About this task: Could you replace "screenshot" with "screen capture" in the rows starting at the first one and ending at the line containing "(490, 752).", keeping everything else unchanged and leaving the pictures out?

+++

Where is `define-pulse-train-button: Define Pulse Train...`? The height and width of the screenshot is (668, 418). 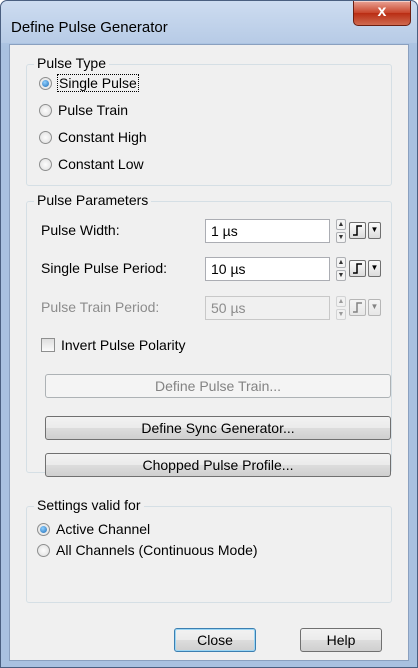
define-pulse-train-button: Define Pulse Train... is located at coordinates (218, 386).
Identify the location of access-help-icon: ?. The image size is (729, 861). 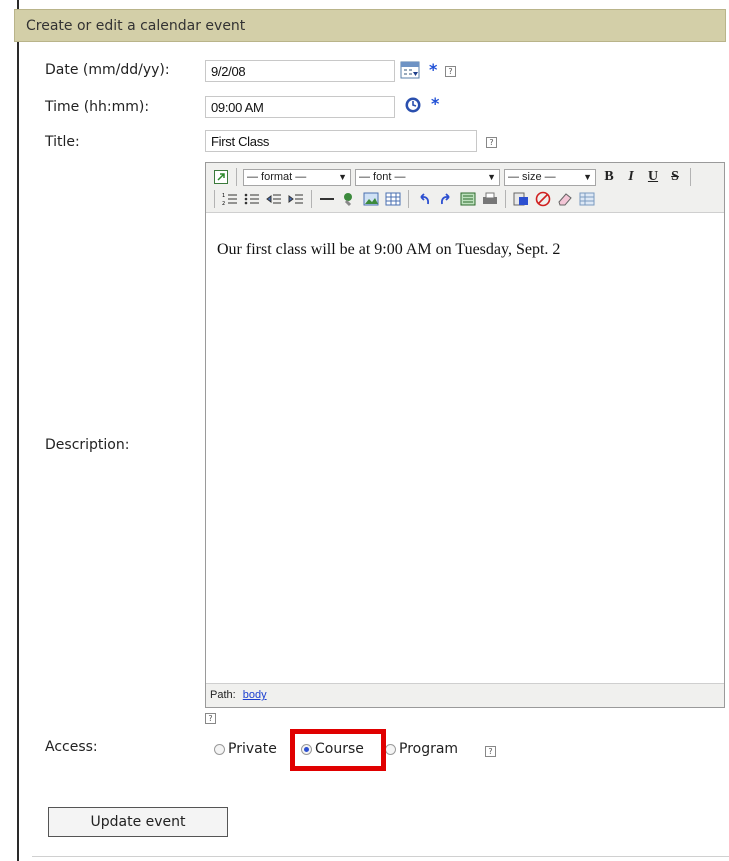
(490, 752).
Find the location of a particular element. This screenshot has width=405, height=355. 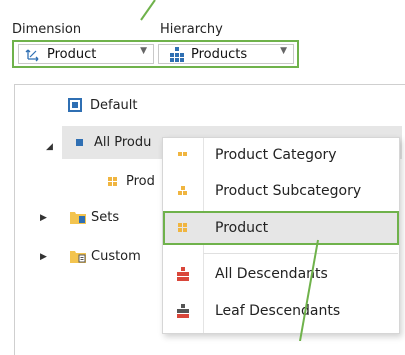

toolbar-highlight-frame: Product ▼ Products ▼ is located at coordinates (156, 54).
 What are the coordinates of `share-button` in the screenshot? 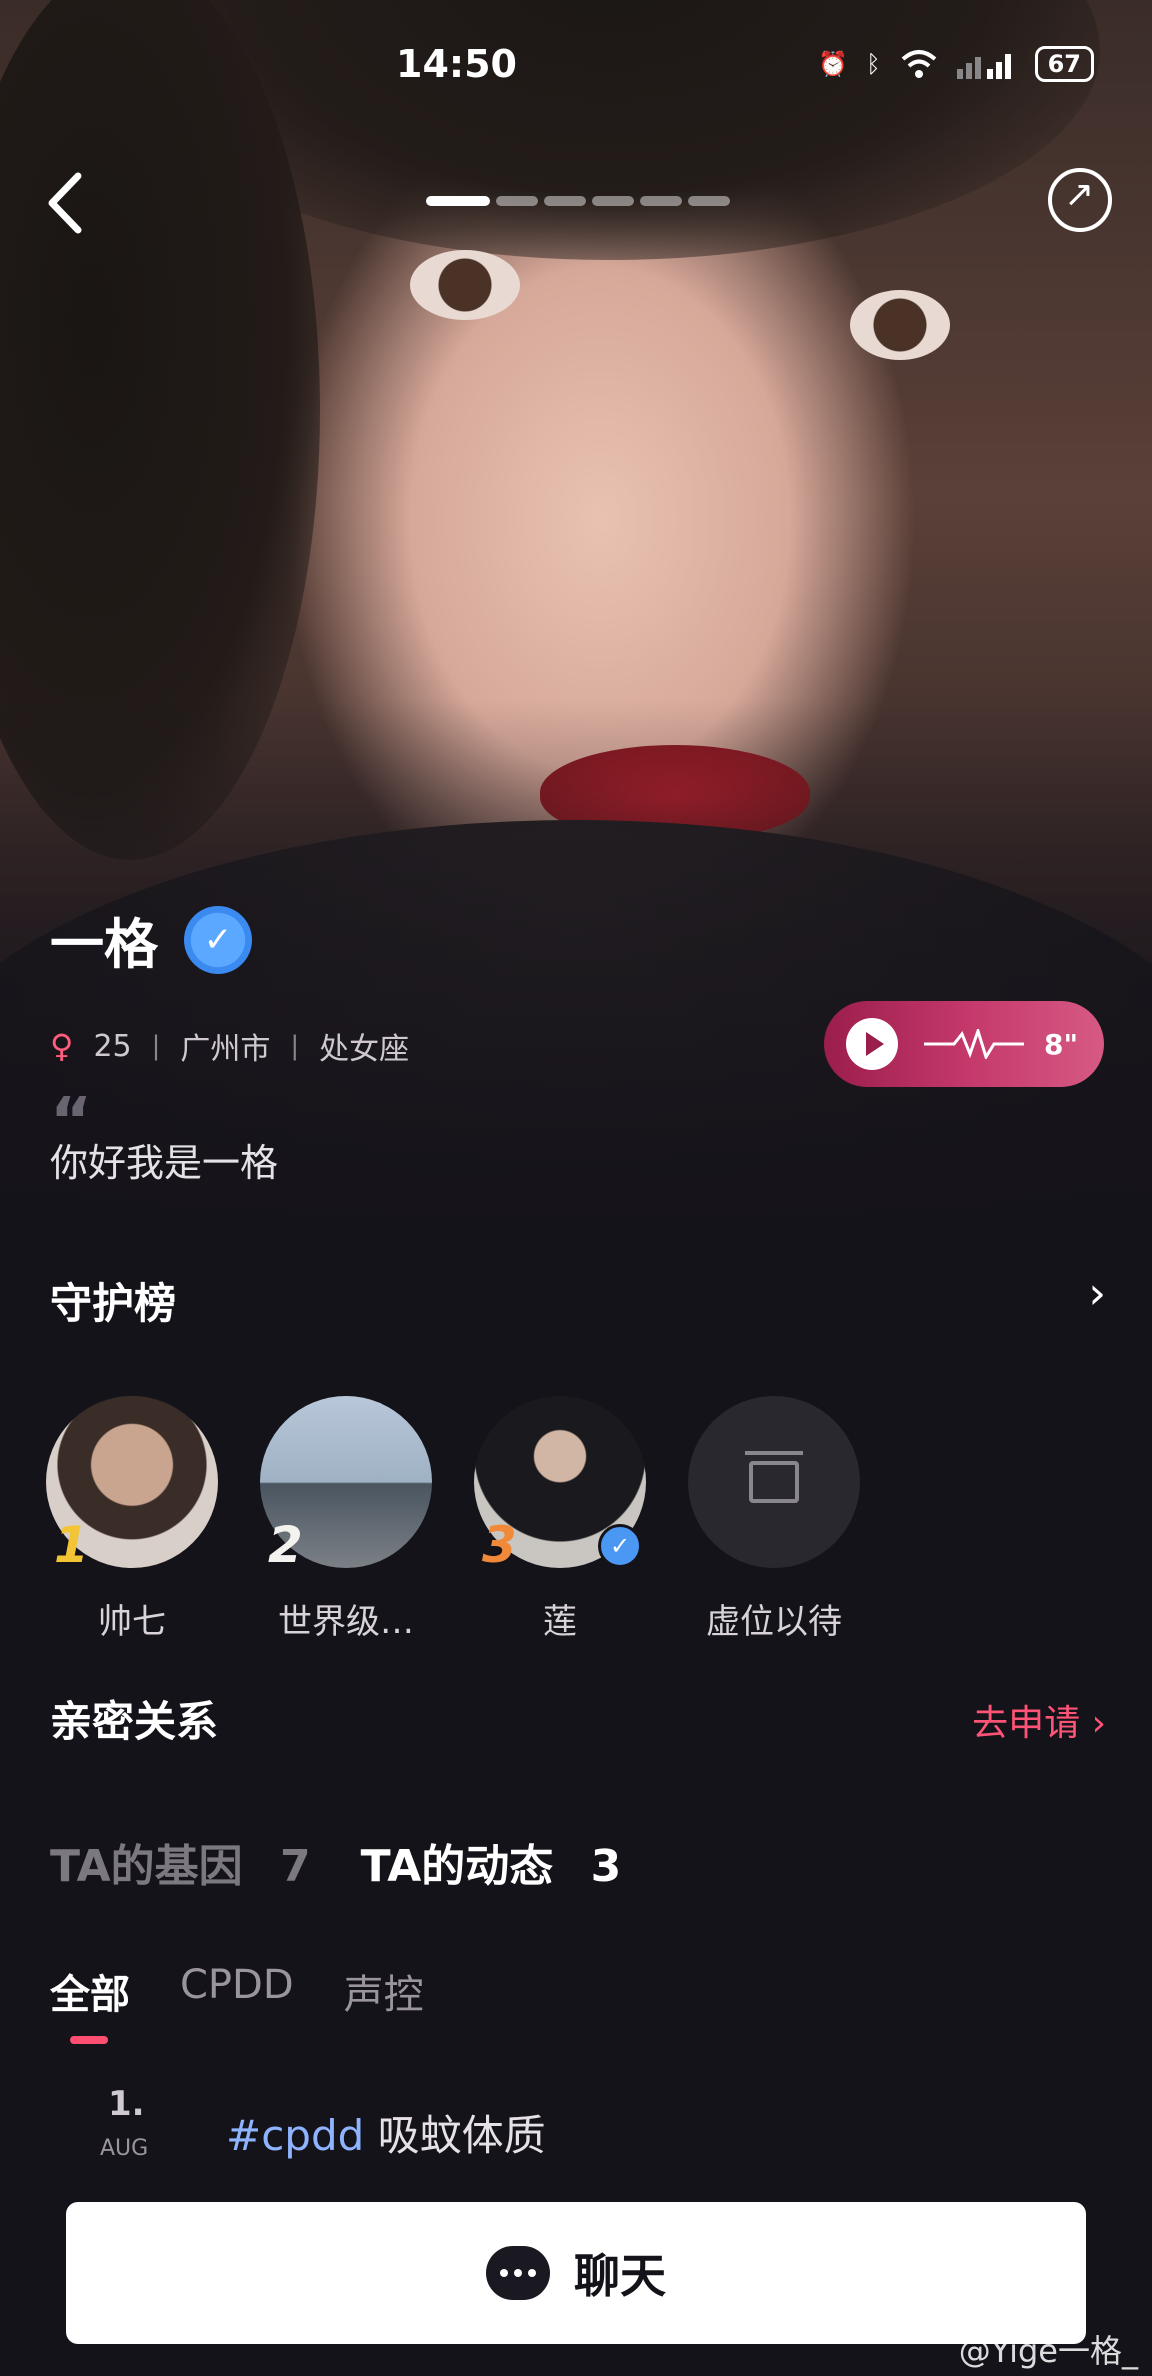 It's located at (1080, 200).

+++

Exercise output:
Where is `define-pulse-train-button: Define Pulse Train...`? The height and width of the screen capture is (668, 418). 
define-pulse-train-button: Define Pulse Train... is located at coordinates (218, 386).
Identify the location of access-help-icon: ?. The image size is (729, 861). 
(490, 752).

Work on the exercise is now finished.